> Oh, we know for sure that it is reposting partially disguised sentences written by a human author. What's impressive in its own right is the fact that it can find sentences that are relevant and meaningful to the context
If you gave 100 well read, English speaking humans the following (very commonly found) sentence and asked them to predict the next character what would they do?
"four score and s"
Most would predict "e", then "v" etc until you get "seven". That's what a language model does.
So if you give it (or humans!) a prompt that is less common or has more variation:
"that is no" and ask for the most likely next character you will get a lot of variation from both humans and machines. The heat parameter in language models tune how random it will be. Both will produce English, because English words are more common than gibberish, but which works will be produced is randomish.
In neither case is it doing something that one would really characterise as "reposting partially disguised sentences combining the writtings of several human authors".
It is creating sentences that have never been seen before.

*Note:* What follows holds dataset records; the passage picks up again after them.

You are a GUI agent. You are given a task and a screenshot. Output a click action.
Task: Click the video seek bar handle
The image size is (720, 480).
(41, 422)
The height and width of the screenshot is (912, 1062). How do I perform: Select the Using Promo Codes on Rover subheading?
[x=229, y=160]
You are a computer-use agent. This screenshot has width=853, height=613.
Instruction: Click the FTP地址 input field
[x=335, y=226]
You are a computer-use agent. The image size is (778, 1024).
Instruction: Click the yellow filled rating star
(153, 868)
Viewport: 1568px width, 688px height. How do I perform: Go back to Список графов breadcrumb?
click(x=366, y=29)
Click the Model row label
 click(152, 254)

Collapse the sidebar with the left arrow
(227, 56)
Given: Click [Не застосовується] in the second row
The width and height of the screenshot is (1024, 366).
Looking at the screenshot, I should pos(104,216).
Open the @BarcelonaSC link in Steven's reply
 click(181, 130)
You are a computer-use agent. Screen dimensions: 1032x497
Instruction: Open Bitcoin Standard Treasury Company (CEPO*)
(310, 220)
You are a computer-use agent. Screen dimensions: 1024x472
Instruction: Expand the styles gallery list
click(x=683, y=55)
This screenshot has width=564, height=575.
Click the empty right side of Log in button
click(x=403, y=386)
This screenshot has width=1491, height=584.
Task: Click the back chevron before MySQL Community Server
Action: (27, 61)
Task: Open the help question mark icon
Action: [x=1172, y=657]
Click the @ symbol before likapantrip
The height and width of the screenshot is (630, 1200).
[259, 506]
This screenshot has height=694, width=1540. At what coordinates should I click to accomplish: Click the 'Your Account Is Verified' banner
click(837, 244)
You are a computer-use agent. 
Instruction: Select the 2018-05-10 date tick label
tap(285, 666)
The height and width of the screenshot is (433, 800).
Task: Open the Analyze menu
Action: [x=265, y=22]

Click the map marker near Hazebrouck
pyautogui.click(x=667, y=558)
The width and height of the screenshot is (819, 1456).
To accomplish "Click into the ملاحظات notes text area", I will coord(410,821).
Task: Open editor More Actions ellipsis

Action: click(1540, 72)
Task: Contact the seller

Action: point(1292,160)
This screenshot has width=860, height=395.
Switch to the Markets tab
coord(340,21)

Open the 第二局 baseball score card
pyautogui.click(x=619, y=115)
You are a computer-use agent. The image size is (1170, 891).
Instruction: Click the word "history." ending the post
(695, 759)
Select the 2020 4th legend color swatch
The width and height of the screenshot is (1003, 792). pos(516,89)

How do you calculate the "most likely character to appear next", if not by memorizing lots and lots of existing sentences? ML is by essence a copycat that will regurgitate what it has seen before in a new context, no matter how hard you try to hide it under the mathematical shape of the probabilities of single characters in a sequence.
Now, there is the philosophical question of whether human creators simply do the same. (Which the don't; we have other mental processes for creating ideas than predicting the next letter we are going to utter next). But that doesn't change the fact that the likeliness of each emitted word is determined by what the model has seen more often in relation to the current context and therefore it considers most "valid".
> How do you calculate the "most likely character to appear next", if not by memorizing lots and lots of existing sentences?
Well that's how languages work right? Words are the most common sequence of letters.
But that doesn't mean it's regurgitating parts of sentences it had previously seen anymore than I'm regurgitating when I'm typing this.
Mechanically it has learnt both syntax of language and how concepts relate. So when it starts generating it makes sentence that are syntactically valid but also make sense in terms of concepts.
Thats really different to just combining bits of sentences, and it gives rise to abilities you wouldn't expect in something just cutting and pasting bits of sentences. For example, few shot learning is mostly driven by its conceptual understanding and can't be done by something with no way to relate concepts.
No. That's not how this works.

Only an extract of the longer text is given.